Pull out every line of the records below that contains the word "Task", and copy each one in full.

=== Input data ===
________

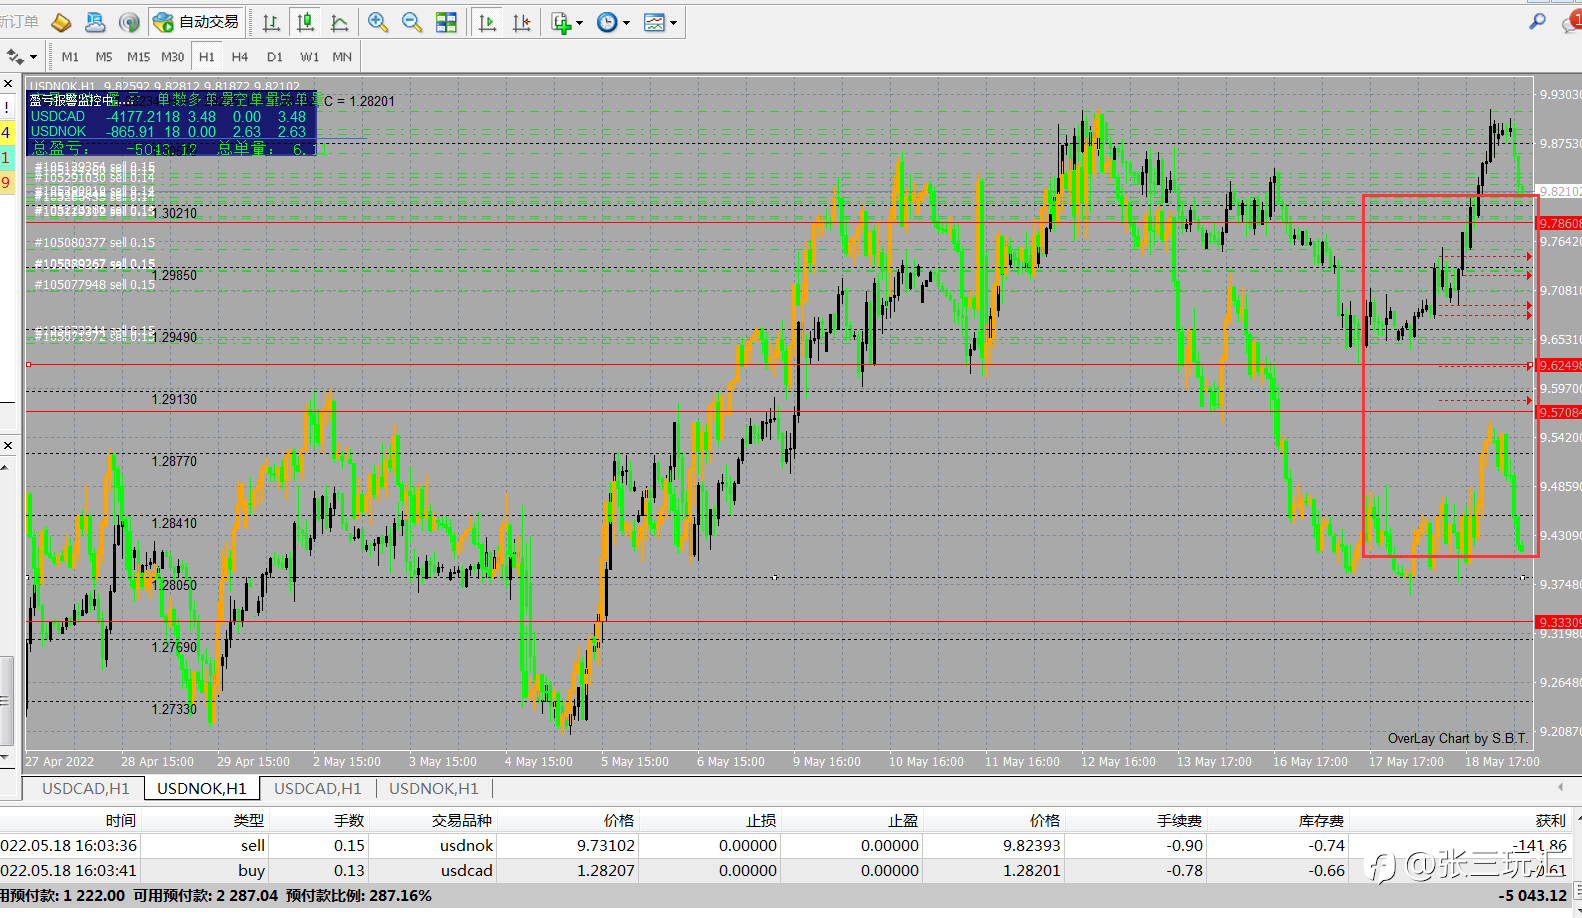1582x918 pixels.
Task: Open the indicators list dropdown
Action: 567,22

________

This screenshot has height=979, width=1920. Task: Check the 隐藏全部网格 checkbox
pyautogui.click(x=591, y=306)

________

=== Output for this exercise ===
Task: Open the indicators list dropdown
This screenshot has height=979, width=1920. Task: Check the 隐藏全部网格 checkbox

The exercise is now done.